Sadi Seda yazdı
Geçtiğimiz Pazar günü Ulaştırma, Denizcilik ve Haberleşme Bakanı Ahmet Arslan Eskişehir’e geldi…
AK Parti Odunpazarı İlçe Teşkilatının düzenlediği,”Odunpazarı üe buluşması” toplantısına katılan ve daha sonra TÜLOMSAŞ’ı gezen Bakan Arslan, Genel Müdür Hayri Avcı’dan çalışmalar hakkında bilgi aldı…
Bakan Arslan, TÜLOMSAŞ’ı gezerken bahçesinde özel bir müzede sergilenen Türkiye’nin ilk yerli otomobili Devrim’in yanında fotoğraf çektirdi önemine vurgu yaptı:
“TÜLOMSAŞ köklü kuruluşlarımızdan biri. TÜLOMSAŞ her zaman iddialı oldu. Bugün değil, Devrim Otomobiliyle iddiasını ortaya koymuştur. Devrim otomobiliyle ilgili TÜLOMSAŞ iddiasını ortaya koyduğunda ülkemiz yöneticileri, ülkemiz idarecileri onlar kadar inansaydı bugün dünya markası otomobillerden, dünya markası uçaklardan bahsetmiş olacaktık.”
Bakan Arslan çok haklı…
Şimdi dizimizi dövüyoruz ama iş işten çoktan geçmiş…
Gerçekten o dönemin ülke yöneticileri, idarecileri TÜLOMSAŞ’a, Türk mühendis ve işçilerine inanarak sahip çıkabilselerdi bugün TÜLOMSAŞ yerli otomobil de üreten bir müessese olacaktı…

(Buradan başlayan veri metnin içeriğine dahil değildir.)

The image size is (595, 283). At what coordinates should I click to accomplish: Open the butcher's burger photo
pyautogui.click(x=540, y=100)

Bugün zaman zaman gündeme gelen,”ilk yerli otomobili kim üretecek?” yerine Türkiye’de Eskişehir’de 56 yıldan beri otomobil üretiliyor olacaktı…
4 ADET ÜRETİLDİ
VE BENZİNİ BİTTİ
İsterseniz yeri gelmişken Devrim otomobilinin hayat hikâyesine kısacık göz atalım:
“56 yıl önce Cumhurbaşkanı Cemal Gürsel, 16 Haziran 1961'de tümüyle yerli üretim bir otomobil yapılmasını emretti. Görevin, Türkiye Cumhuriyeti Devlet Demiryolları (TCDD) işletmesine verilmesi üzerine 23 mühendis "Devrim Arabası" projesine başladı. Türk mühendisler Eskişehir'deki fabrikada, 129 günde tamamıyla yüzde 100 yerli 4 otomobil üretti. Türkiye'de bir tane benzeri daha yoktu. Kimseden lisans almadan ve hiçbir firmaya ödeme yapmadan yaptılar.

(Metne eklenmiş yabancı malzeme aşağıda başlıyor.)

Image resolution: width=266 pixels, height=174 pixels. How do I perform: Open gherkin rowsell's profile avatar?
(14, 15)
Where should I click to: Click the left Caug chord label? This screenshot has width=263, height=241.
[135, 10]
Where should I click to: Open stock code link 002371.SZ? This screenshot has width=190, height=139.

Ancak Cumhuriyetin kuruluş yıl dönümünde (29 Ekim 1961) gerçekleştirilen sürüş testinde ‘Devrim Arabası’ önce tekledi, sonra yolda kaldı. Devrim'in deneme sürüşü, içinde Cumhurbaşkanı da olduğu halde yetersiz benzin konulması yüzünden başarısızlıkla sonuçlandı. Eskişehir’den Ankara’ya götürülmek üzere otomobiller trenlere yüklendi. Trendeki güvenlik kuralları gereği ‘Devrim’ otomobillerinin depolarına hiç benzin konulmamıştı. 29 Ekim törenleri başlamak üzereydi, zamana karşı yarışılıyordu ve araçlar Cemal Gürsel'e, tören alanı önünde son dakikada yetiştirildi. Araçlara doğru düzgün bir benzin ikmali yapılmasına dahi izin verilmemişti. Cumhurbaşkanı Gürsel, iki bej rengindeki arabalardan birine binecekti. Karar değiştirip siyaha bindi. Son dakikada, alelacele bejlere benzin konulmuş ama siyaha konulamamıştı. Aracın zaten az miktarda olan benzini de bir süre sonra bitmişti. Ve siyah ‘Devrim’ yarı yolda durdu. Gürsel Paşa, aracın durma nedeninin benzinin bitmiş olması olmasından kaynaklandığını sonradan öğrenmiş, buna çok sinirlenmişti. Bunun üzerine, o tarihi sözünü söyledi. ‘Garp (batı) kafasıyla araba yapıyorsunuz ama şarklı (doğulu) olduğunuz için benzin koymayı unutuyorsunuz.”
“SAHİP ÇIKILMADI”
Türkiye'nin ilk yerli otomobil üretme projesi "Devrim"e genç yaşta katılan Eskişehirli yüksek makine mühendisi Kemalettin Vardar, iki yıl önce verdiği bir röportajda Devrim Arabasına sahip çıkılmamasına hala isyan ettiğini söylemişti. Aracın yolda kalmasının sebebini sorma ve nedenlerini araştırma konusunda kimsenin geri dönüp bakmak istemediğini dile getiren Vardar, şunları kaydetmişti:
“Başta Cemal Gürsel olmak üzere herkes sırtını döndü ve kaçtı. Devrim Arabası projesinde çalışan ancak daha sonra bakan olan birisi (Rıfat Serdaroğlu) anılarını anlatırken çok acıklı cümleler kurdu zamanında. O bakan, 'Eğer ben Devrim Arabası projesinde çalıştığımı söyleseydim, Süleyman Demirel, beni kabineden atardı' dedi. İnsanlar senelerce 'Devrim Arabası projesinde çalıştım' demeye korktu. Öylesine bir hücum ettiler ki neredeyse bizi vatan haini ilan edeceklerdi. Sebebi de bir milyon 400 bin Türk Lirası'nın bu projeye harcanmış olmasıydı."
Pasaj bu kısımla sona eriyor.